## BRIEF:
How many lines of the records hold the string "each"? Reply with the number alone.

## PROVIDED MATERIAL:
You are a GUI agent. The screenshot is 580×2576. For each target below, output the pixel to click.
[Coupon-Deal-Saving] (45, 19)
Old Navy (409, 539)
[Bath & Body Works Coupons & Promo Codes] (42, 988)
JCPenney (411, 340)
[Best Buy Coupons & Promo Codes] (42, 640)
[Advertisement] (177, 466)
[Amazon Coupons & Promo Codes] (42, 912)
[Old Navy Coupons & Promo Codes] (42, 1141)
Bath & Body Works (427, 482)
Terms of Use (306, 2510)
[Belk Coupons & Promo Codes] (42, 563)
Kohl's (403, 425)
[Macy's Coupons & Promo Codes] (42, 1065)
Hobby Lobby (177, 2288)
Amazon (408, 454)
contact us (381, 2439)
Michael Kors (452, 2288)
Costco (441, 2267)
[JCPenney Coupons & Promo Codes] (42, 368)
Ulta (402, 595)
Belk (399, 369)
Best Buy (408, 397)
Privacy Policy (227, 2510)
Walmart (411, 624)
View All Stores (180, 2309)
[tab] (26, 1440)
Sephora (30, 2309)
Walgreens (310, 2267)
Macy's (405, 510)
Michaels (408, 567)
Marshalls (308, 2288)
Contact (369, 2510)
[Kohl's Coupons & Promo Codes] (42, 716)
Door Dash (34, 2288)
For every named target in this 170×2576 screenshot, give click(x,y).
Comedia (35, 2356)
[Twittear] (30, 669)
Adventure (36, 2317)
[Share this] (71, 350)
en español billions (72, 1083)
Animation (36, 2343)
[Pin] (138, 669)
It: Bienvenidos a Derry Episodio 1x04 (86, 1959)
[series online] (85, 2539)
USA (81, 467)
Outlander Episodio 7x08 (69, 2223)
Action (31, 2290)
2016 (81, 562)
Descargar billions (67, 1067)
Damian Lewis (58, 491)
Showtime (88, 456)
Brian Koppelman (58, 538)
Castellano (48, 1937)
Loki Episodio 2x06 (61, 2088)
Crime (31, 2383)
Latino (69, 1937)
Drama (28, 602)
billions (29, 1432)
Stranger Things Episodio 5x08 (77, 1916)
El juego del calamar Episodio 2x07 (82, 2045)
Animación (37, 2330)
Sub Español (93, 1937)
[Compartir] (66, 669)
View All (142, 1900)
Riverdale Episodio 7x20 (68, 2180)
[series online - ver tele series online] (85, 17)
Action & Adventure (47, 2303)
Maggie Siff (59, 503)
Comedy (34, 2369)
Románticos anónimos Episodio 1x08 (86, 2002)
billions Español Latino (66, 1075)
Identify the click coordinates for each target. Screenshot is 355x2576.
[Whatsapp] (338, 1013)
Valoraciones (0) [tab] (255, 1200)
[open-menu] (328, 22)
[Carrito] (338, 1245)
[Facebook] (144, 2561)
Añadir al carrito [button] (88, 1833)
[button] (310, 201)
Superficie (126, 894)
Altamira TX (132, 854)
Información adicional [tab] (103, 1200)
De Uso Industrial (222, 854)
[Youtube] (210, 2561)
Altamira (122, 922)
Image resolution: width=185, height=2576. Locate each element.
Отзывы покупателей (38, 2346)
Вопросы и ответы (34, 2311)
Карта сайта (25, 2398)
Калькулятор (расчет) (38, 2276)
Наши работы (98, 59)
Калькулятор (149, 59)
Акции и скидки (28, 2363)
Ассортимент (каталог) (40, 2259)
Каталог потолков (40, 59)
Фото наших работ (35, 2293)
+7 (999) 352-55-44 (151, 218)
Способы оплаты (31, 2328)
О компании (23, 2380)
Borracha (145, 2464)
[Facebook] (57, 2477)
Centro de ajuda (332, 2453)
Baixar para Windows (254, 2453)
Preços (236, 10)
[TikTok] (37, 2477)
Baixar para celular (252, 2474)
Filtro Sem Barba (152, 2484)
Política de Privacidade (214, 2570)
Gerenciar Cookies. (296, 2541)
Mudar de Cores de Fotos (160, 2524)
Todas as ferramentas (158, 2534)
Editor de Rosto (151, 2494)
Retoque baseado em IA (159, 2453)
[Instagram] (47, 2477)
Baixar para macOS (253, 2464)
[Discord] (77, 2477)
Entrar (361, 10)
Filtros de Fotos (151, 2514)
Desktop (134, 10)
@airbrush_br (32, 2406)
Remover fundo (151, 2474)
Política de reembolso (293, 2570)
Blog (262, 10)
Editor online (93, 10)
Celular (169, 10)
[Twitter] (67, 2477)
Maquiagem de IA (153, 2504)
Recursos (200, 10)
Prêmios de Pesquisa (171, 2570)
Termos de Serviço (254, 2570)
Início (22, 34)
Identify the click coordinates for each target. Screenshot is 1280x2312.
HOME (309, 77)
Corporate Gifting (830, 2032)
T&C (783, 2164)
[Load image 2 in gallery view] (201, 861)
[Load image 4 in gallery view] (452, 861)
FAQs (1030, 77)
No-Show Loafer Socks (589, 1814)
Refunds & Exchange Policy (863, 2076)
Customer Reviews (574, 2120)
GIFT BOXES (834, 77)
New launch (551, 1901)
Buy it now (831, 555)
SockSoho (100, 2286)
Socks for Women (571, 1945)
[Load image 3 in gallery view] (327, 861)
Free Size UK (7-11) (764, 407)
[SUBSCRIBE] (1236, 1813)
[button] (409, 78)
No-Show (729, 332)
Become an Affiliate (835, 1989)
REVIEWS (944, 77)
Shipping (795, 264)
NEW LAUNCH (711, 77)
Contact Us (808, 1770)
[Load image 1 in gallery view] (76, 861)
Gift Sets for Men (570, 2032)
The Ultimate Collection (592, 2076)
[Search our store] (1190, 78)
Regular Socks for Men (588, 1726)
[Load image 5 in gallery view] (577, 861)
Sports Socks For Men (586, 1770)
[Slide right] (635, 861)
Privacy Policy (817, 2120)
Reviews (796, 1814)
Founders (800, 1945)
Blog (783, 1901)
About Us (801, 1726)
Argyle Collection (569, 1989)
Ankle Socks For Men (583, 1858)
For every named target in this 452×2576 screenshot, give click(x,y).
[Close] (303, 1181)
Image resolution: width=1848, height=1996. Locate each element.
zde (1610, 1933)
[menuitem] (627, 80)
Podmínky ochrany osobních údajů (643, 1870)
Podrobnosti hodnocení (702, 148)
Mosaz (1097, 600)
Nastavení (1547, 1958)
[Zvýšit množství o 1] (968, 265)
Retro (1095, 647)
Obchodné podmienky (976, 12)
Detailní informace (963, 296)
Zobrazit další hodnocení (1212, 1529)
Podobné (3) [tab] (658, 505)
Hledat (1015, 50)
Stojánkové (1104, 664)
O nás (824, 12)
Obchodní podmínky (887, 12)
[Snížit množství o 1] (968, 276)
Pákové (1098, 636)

## WRITTEN RESPONSE:
5